From $P(-f(x)-f(0),-f(3)-f(0))$, we have:
$$f(-f(-f(x)-f(0))-f(-f(3)-f(0))=1-(-f(x)-f(0))-(-f(3)-f(0))$$$$f(-(1-x-0)-(1-3-0))=1+f(x)+f(0)+f(3)+f(0)$$$$f(x+1)=f(x)+2f(0)+f(3)+1$$Since $2f(0)+f(3)+1$ is constant, let $2f(0)+f(3)+1=c_1$ for some integer $c_1$. Finally, we get:
$$f(x+1)=f(x)+c_1$$This implies that $f$ is a linear function. Therefore, $f(x)=c_1x+c_2$ for some integers $c_1$ and $c_2$.
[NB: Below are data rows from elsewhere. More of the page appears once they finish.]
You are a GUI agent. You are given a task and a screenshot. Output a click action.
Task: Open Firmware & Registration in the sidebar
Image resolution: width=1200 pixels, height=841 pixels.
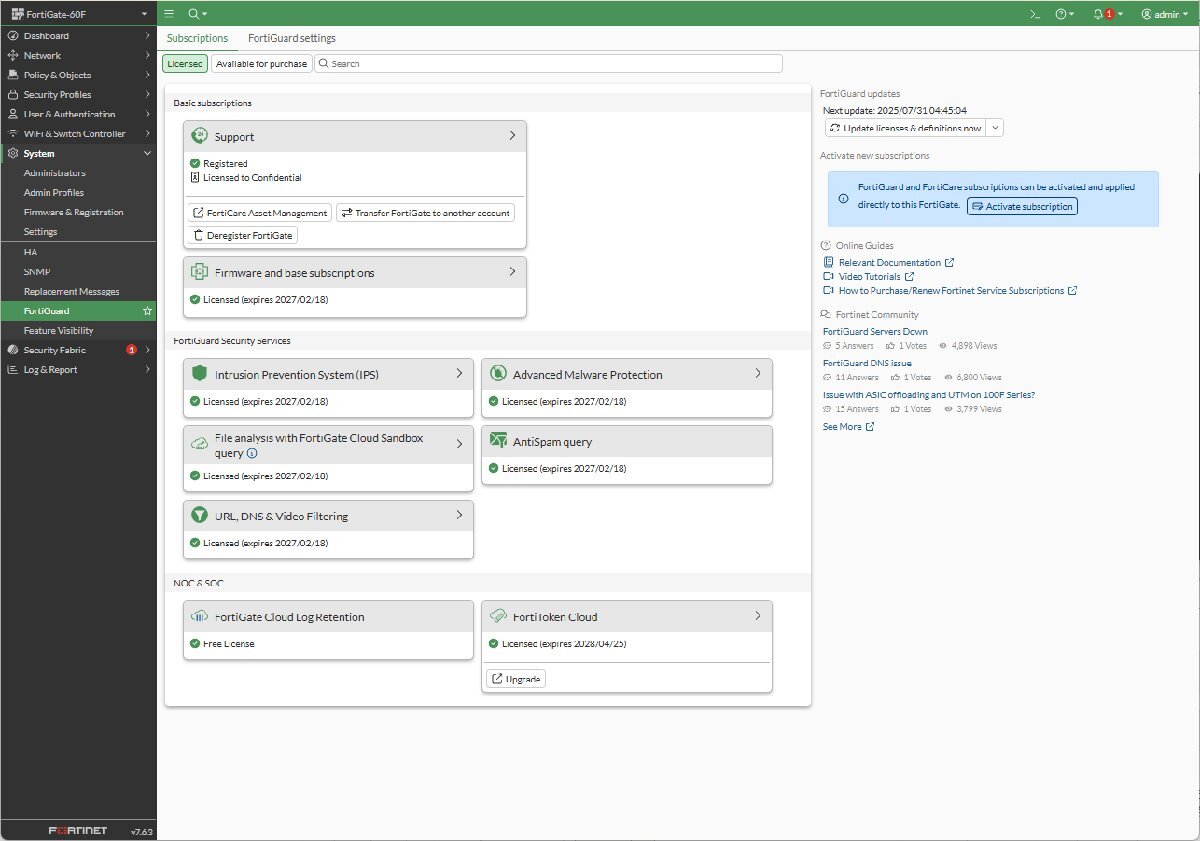73,212
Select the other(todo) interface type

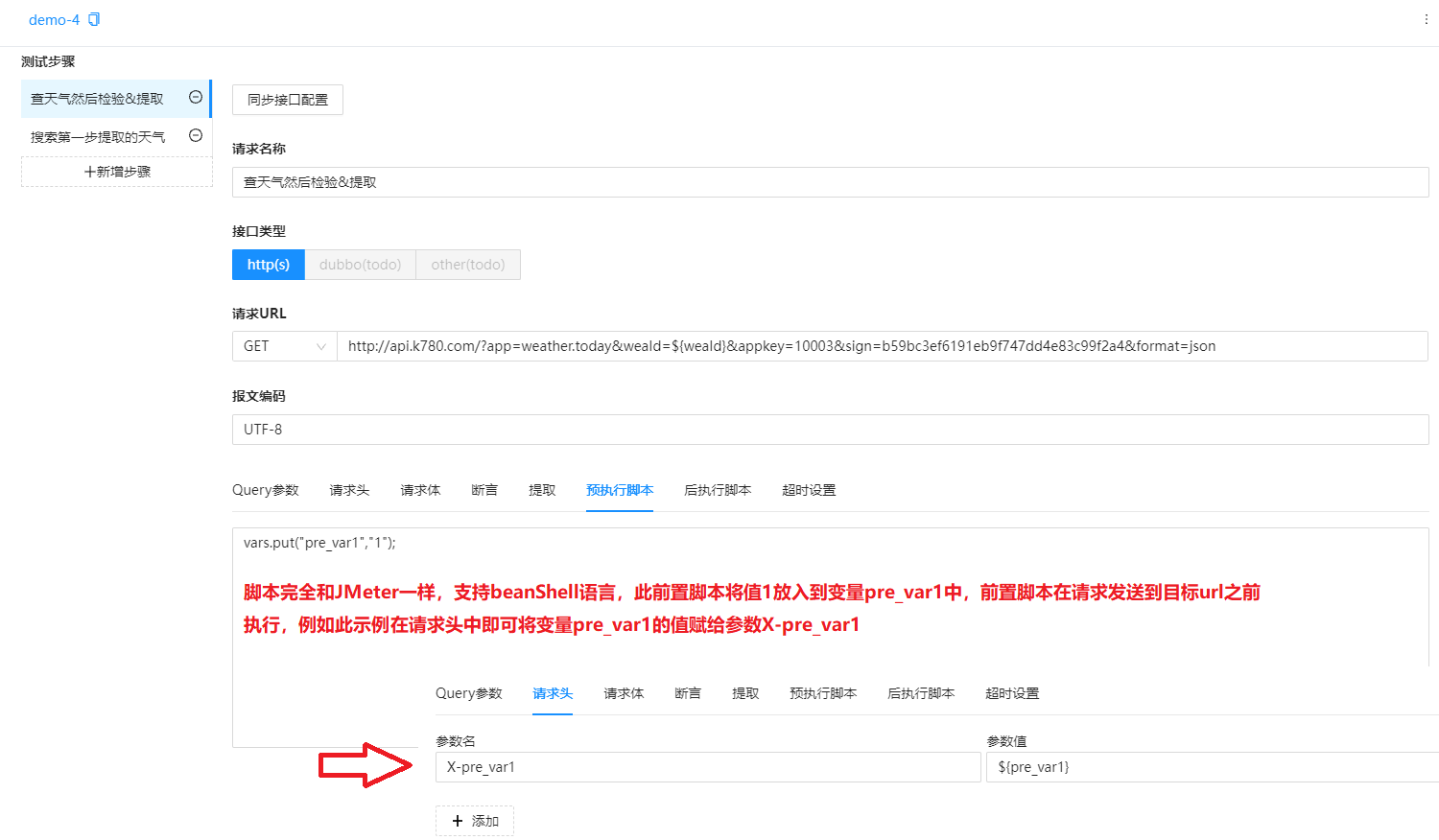point(467,264)
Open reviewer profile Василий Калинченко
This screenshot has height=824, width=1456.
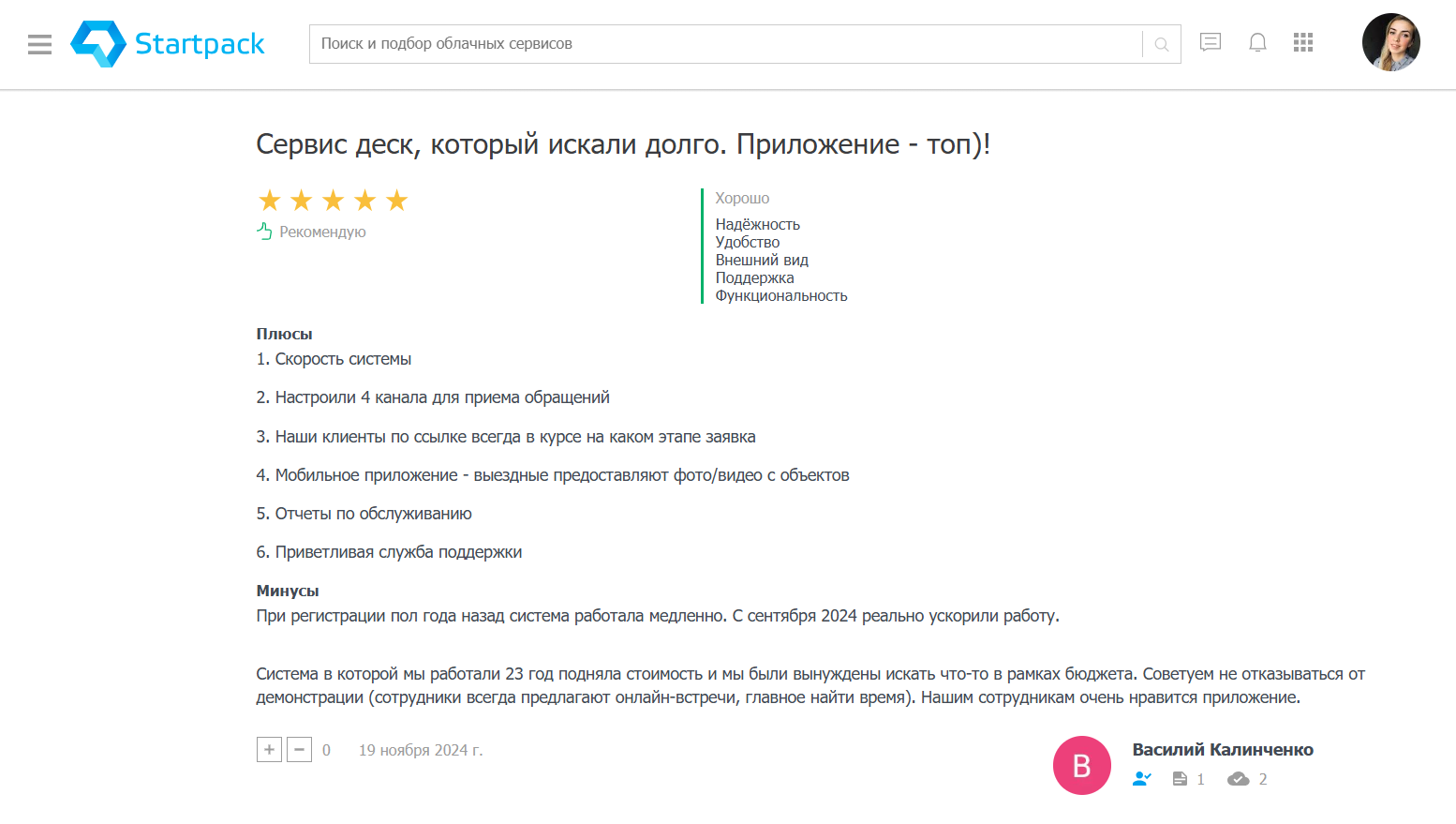(x=1223, y=749)
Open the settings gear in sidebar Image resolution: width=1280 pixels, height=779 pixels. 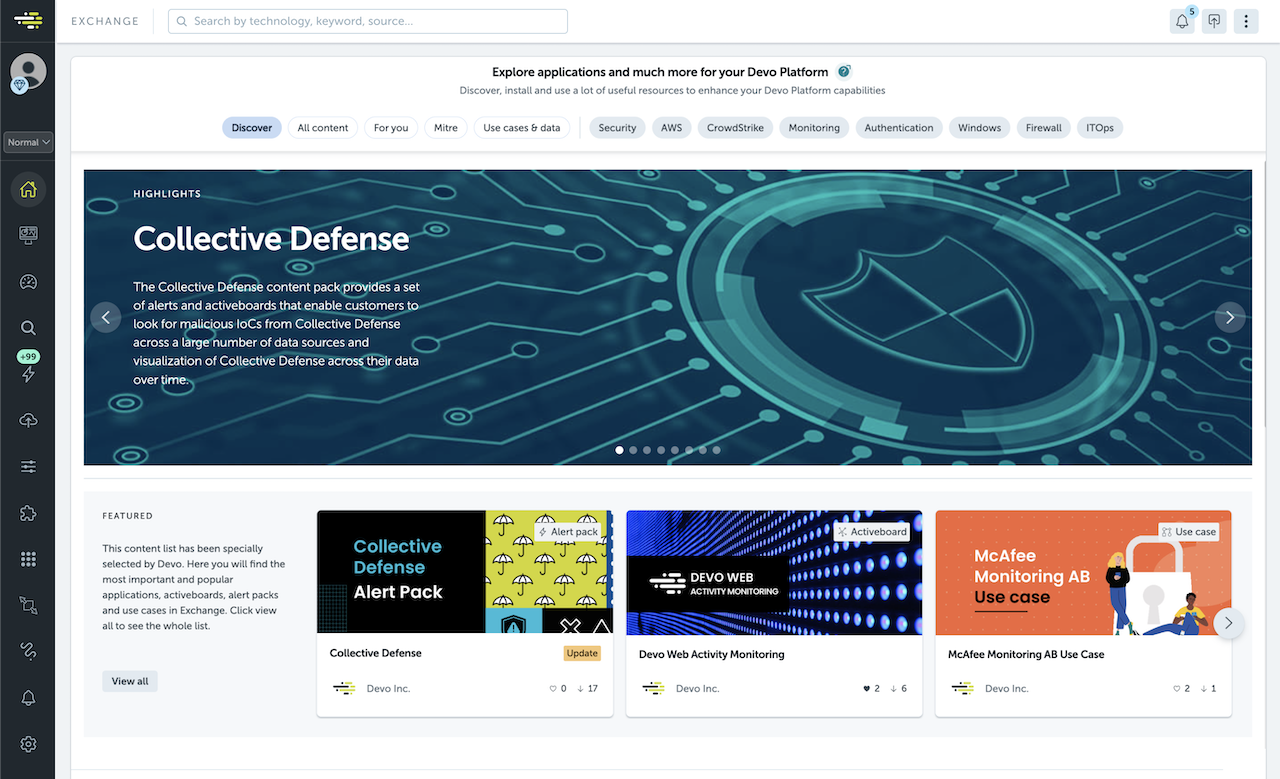pos(28,744)
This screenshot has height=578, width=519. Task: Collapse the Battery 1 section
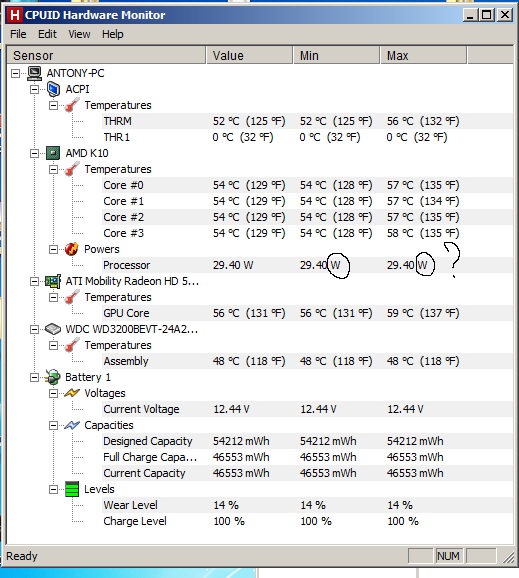click(x=34, y=377)
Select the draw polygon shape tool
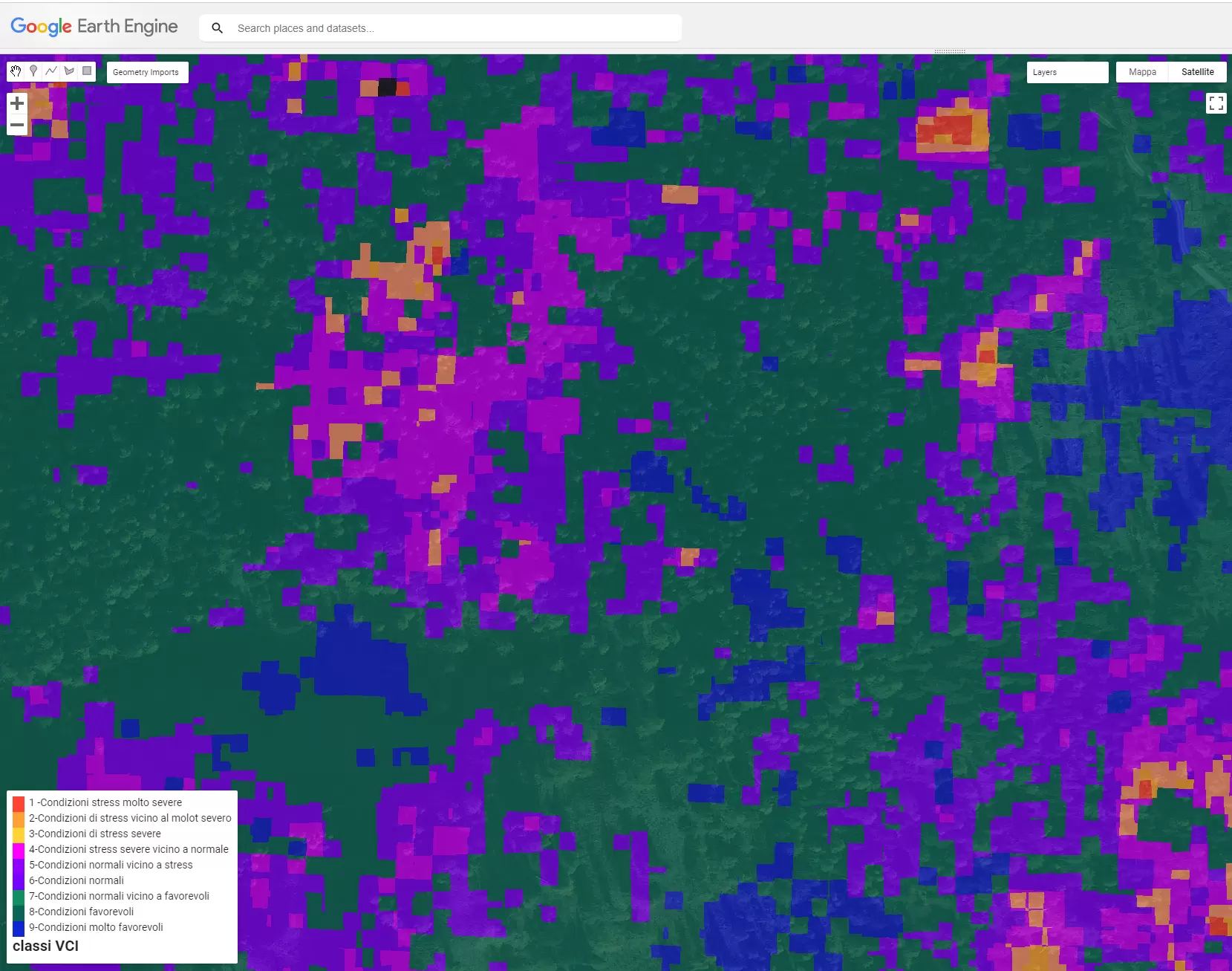Screen dimensions: 1232x971 [x=69, y=71]
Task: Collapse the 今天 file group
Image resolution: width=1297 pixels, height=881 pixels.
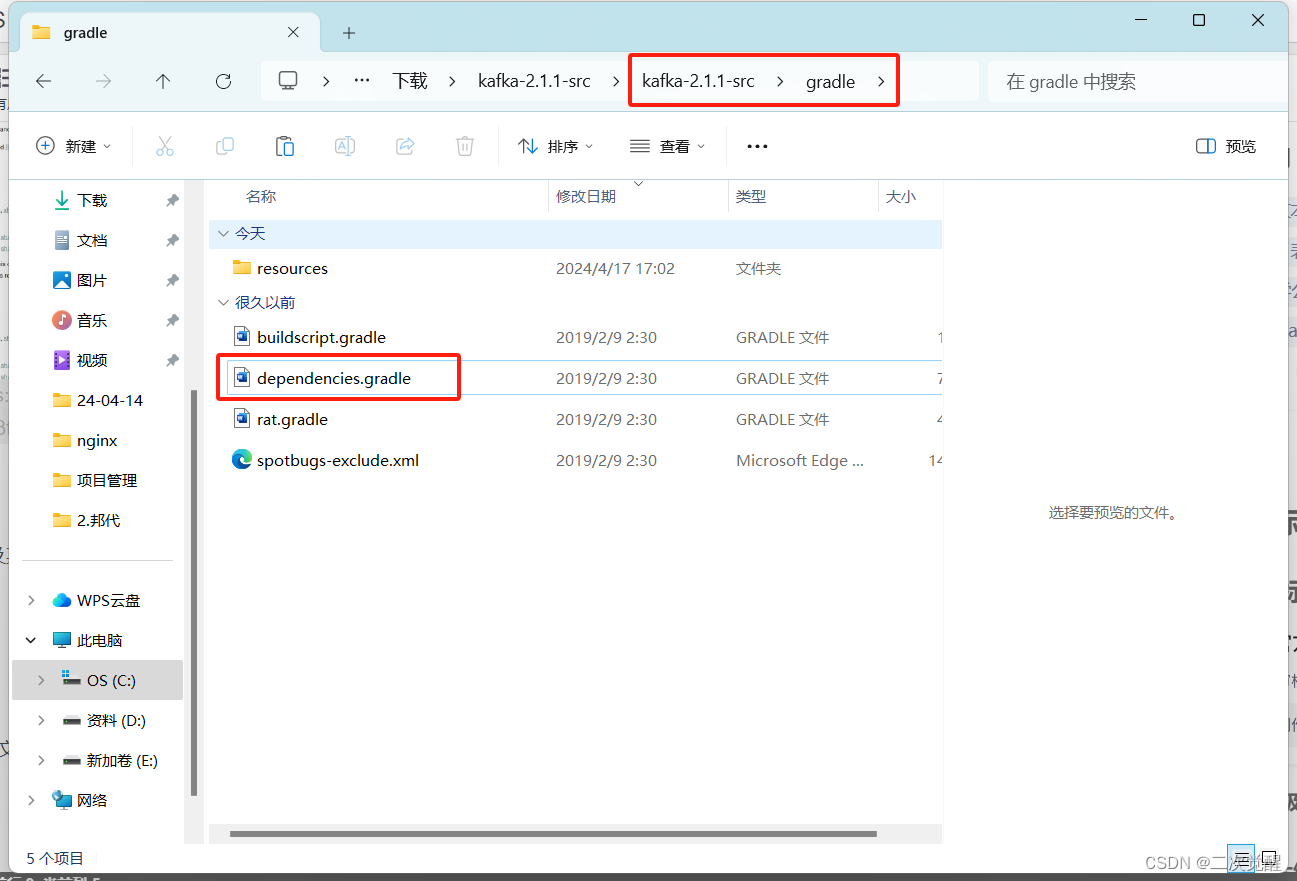Action: click(x=223, y=233)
By substituting this back to our equation, we find that the only possible solution is $f(x)=x-1$.
DVDthe1st
16.08.2019 00:37
Posted before.
lazizbek42
23.12.2021 21:36
dutch imo tst
jasperE3
30.03.2022 17:19
Let $g(x)=-f(x)$. The equation is: $$P(x,y):g(g(x)+g(y))=x+y-1.$$$P(x,0)\Rightarrow g(g(x)+g(0))=x-1\Rightarrow g$ is bijective. $P(x+y,0)\Rightarrow g(g(x+y)+g(0))=x+y-1=g(g(x)+g(y))\Rightarrow g(x+y)+g(0)=g(x)+g(y)$ Let $h(x)=g(x)-g(0)$, then $h$ is additive so linear. This means that $g$ is linear, so $f$ is linear. Testing, the only solution is $\boxed{f(x)=x-1}$.